The invasive species will now be known as the northern giant hornet, with the ESA saying that the current political climate was a factor in its decision to move forward with the rebrand.
“Although the descriptor ‘Asian’ in this context is not at all pejorative, and is geographically accurate, its association with a large insect that inspires fear and is under eradication may bolster anti-Asian sentiment among some people,” the name change proposal, which was written by Entomologist Chris Looney, read.
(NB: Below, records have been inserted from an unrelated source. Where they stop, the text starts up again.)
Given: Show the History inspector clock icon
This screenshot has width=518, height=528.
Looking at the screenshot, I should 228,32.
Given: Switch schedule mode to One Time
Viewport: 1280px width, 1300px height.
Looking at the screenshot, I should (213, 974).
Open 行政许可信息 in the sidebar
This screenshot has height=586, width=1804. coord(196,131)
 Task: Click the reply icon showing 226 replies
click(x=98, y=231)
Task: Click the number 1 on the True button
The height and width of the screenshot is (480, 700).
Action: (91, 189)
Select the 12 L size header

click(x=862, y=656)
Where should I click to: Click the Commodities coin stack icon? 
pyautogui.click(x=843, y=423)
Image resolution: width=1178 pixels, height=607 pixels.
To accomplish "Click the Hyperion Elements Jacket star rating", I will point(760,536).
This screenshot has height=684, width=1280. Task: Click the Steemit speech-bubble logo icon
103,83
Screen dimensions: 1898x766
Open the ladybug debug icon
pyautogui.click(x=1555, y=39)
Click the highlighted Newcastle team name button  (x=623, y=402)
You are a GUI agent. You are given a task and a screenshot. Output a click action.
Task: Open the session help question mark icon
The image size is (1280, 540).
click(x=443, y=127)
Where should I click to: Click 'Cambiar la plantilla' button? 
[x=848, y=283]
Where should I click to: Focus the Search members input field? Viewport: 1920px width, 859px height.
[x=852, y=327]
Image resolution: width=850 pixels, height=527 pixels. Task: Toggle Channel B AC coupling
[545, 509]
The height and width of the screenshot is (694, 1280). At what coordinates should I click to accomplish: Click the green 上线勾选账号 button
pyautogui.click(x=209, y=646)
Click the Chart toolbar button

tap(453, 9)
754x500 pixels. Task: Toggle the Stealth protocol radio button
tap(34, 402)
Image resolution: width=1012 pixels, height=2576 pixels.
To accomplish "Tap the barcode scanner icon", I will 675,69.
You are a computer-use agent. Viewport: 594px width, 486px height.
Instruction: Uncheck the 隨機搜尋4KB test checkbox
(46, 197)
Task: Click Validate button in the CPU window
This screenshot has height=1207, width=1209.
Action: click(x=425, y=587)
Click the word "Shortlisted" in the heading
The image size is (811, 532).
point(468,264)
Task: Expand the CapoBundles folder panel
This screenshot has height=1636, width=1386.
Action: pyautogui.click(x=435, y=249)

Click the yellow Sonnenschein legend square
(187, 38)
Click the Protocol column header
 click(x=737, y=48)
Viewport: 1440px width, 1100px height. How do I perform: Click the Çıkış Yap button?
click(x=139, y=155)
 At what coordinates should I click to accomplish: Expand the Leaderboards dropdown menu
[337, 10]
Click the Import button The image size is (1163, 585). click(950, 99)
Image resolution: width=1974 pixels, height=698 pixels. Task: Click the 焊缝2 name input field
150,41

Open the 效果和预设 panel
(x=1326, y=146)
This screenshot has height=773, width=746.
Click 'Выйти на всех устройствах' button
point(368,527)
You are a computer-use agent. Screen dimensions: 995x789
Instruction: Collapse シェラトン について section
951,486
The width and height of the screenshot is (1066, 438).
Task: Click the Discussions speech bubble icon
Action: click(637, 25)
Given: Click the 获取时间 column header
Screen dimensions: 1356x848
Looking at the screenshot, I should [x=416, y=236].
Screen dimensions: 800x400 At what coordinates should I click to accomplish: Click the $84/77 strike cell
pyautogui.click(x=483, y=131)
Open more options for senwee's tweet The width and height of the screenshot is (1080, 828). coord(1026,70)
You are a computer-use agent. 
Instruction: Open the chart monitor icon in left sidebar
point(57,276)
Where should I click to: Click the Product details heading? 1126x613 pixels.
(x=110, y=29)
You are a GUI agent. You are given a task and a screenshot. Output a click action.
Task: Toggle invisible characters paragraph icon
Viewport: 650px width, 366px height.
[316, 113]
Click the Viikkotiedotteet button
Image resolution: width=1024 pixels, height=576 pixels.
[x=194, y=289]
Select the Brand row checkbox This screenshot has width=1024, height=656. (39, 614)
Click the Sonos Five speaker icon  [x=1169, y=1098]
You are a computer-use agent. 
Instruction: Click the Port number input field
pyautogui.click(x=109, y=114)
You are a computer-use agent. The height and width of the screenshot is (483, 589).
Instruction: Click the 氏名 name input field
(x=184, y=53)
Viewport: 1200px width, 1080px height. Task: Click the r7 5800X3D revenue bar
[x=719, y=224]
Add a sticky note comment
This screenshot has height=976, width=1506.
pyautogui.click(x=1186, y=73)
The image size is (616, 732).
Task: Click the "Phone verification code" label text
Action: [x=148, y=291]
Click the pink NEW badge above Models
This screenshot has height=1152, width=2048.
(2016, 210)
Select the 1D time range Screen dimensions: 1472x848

“Even if people do not explicitly ascribe negative feelings towards the insect, or their neighbors and colleagues of Asian descent, the prominence of the descriptor ‘Asian’ in the common name will, for some people, implicitly take precedence over other, more important, biological characteristics,” Looney continued. “It is at best a neutral and uninformative adjective, potentially a distraction from more salient characters of the organism, and at worst a racist trope.”
The new name will help provide clarity about the species in news reports and does not foster discrimination ESA President Jessica Ware said in a statement.
“Common names are an important tool for entomologists to communicate with the public about insects and insect science,” Ware said. “Northern giant hornet is both scientifically accurate and easy to understand, and it avoids evoking fear or discrimination.”
Ware also said that she is grateful to Looney for proposing the name change.
“I don’t want my Asian-American or Pacific-Islander colleagues, friends, and family to have any negative connotations with invasive or pest species that might be used against them in a negative way,” Ware told CNN.
In 2021, the ESA adopted new guidelines for appropriate common names for insects, which ban ethnic or racial names or names that might cause fear.
First discovered in the United States in 2019, northern giant hornets can range from 1.5 to 2 inches long, are “equipped with relatively massive mandibles (teeth) and can easily tear honeybees in half,” according to a U.S. Department of Agriculture (USDA) report from 2020.
According to the USDA, up to 50 hornets attack honeybee colonies at once and they can destroy an entire honeybee colony in less than two hours.
Thus far, northern giant hornets have not been identified in the U.S. outside of Washington state.